After fetching the data in `json` format, we convert it into [`Documents`](https://github.com/deepset-ai/haystack/blob/main/haystack/dataclasses/document.py#L48) for further usage.

In [None]:
documents = []

for i in range(len(data["meals"])):
    title = data["meals"][i]["strMeal"]
    instructions = data["meals"][i]["strInstructions"]

    documents.append(
        Document(
            content="Title: " + title + "\nMaking Instructions: " + instructions,
            meta={
                "cuisine": data["meals"][i]["strCategory"]
                + " "
                + data["meals"][i]["strArea"],
                "url": data["meals"][i]["strYoutube"],
            },
        )
    )

Get the OpenAI key from [here](https://platform.openai.com).

In [None]:
os.environ["OPENAI_API_KEY"] = getpass("Enter OpenAI API key: ")

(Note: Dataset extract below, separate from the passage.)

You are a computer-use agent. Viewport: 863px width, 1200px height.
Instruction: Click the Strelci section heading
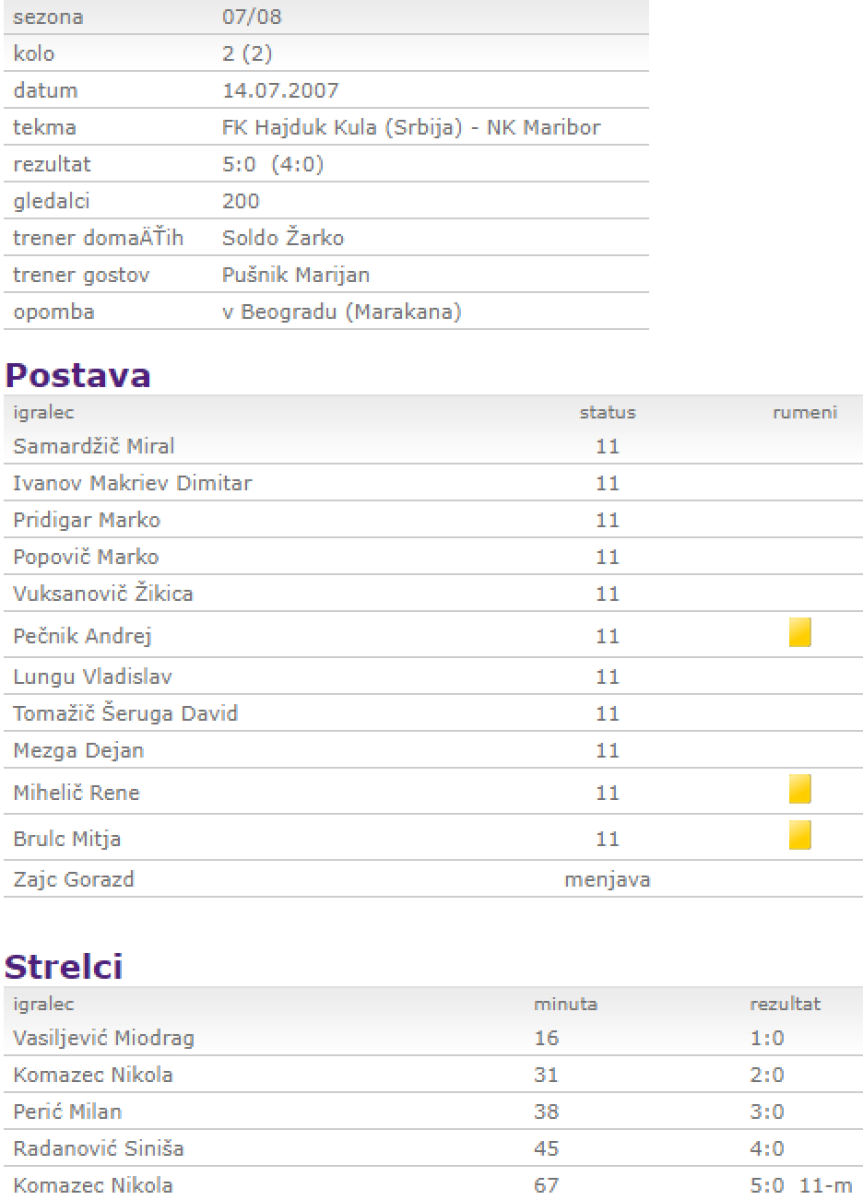click(x=65, y=967)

### Embedding & Storing the documents

We create a [In Memory Document Store](https://docs.haystack.deepset.ai/docs/inmemorydocumentstore) and append the documents inside. A document store is nothing but a list of Documents grouped under a common name and avaiable to retrieve the closest match. `In-Memory` refers to making use of local system's memory compared to any external document store.

In [None]:
document_store = InMemoryDocumentStore(embedding_similarity_function="cosine")
document_embedder = OpenAIDocumentEmbedder()
documents_with_embeddings = document_embedder.run(documents=documents)["documents"]
print("Total of", document_store.write_documents(documents_with_embeddings), "appended.")

## Query Pipeline

We create a haystack [pipeline](https://docs.haystack.deepset.ai/docs/pipelines) to query the user's question and retrieve the closest matches based on [cosine similarity](https://en.wikipedia.org/wiki/Cosine_similarity).
A pipeline consists of various [components](https://docs.haystack.deepset.ai/docs/creating-pipelines#2-initialize-components) connected together.

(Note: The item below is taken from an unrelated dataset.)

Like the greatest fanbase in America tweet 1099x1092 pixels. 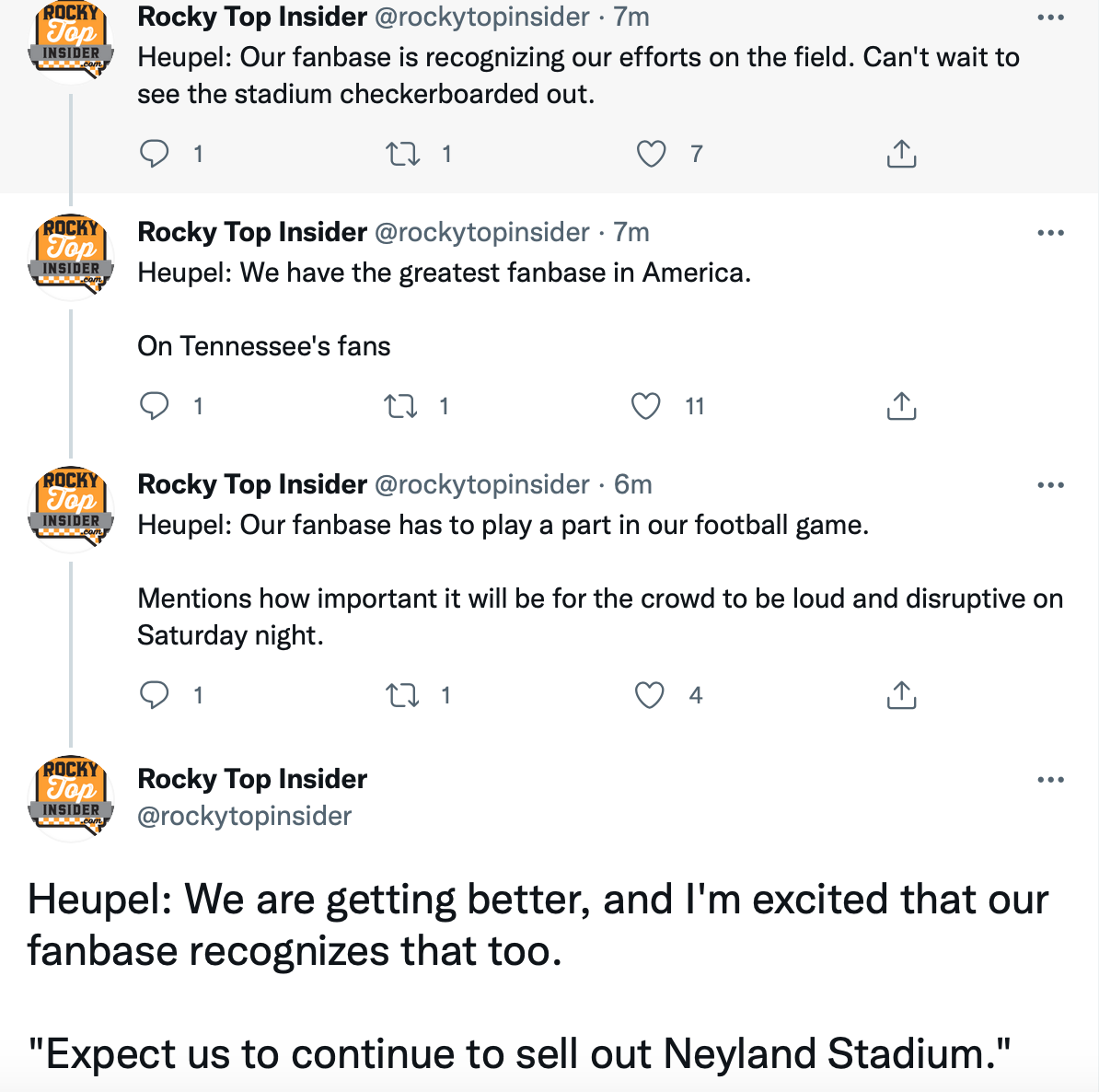(646, 406)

Then we need to provide the links between the components which create the flow of the pipeline. We create a alias name for the pipeline component so that it becomes easy to address them further.

In [None]:
query_retrieval_pipeline = Pipeline()

text_embedder = OpenAITextEmbedder()
retriever = InMemoryEmbeddingRetriever(document_store=document_store, top_k=3)

query_retrieval_pipeline.add_component("text_embedder", text_embedder)
query_retrieval_pipeline.add_component("retriever", retriever)

In [None]:
query_retrieval_pipeline.connect("text_embedder.embedding", "retriever.query_embedding")

## Output

To run the pipeline we pass the `user_input` as a dictionary. If there are multiple inputs we use the alias name and pass the input based on the input type.

Since this retrieves the list of documents we print the `top_k` here 3, documents that are nearest to the users query.

In [None]:
query = input("Enter the question: ")

result = query_retrieval_pipeline.run(
    {
        "text_embedder": {"text": query},
    }
)

print("Retriever with Embeddings Results:\n")
for doc in result["retriever"]["documents"]:
    print(doc)
    print()

## Deployment


### Get the pipeline created in YAML format

The reason is hayhooks supports deployment of pipelines through YAML/YML format. Then save this file locally.


In [None]:
# Just in case you updated the pipeline just try to
data = query_retrieval_pipeline.dumps()

In [None]:
pipeline_file = open("tests/pipeline.yml", "w+")
pipeline_file.writelines(data)

### Follow these steps:

- Start the Docker Daemon then run this command: `docker run --rm -p 1416:1416 -e OPENAI_API_KEY=replace_with_your_key deepset/hayhooks:main`. Please don't kill this terminal or else server will be closed.
- Then open `http://localhost:1416` to check if the server is running. Alternatively [try](https://docs.haystack.deepset.ai/docs/hayhooks#check-status) `hayhooks status` in a new terminal tab/window.
- Then using the `/deploy` endpoint you can deploy the pipeline locally. Use the command: `hayhooks deploy path_to_pipeline_file.yml`.
- After successful response: `curl http://localhost:1416/draw/pipeline_file_name --output pipeline_file_name.png`
- Open in a new tab on browser: `http://localhost:1416/docs/#` to view all the available endpoints and their methods.
- Run the pipeline: <TBD>
- Clean up using `/undeploy` using the command `hayhooks undeploy pipeline_file_name`.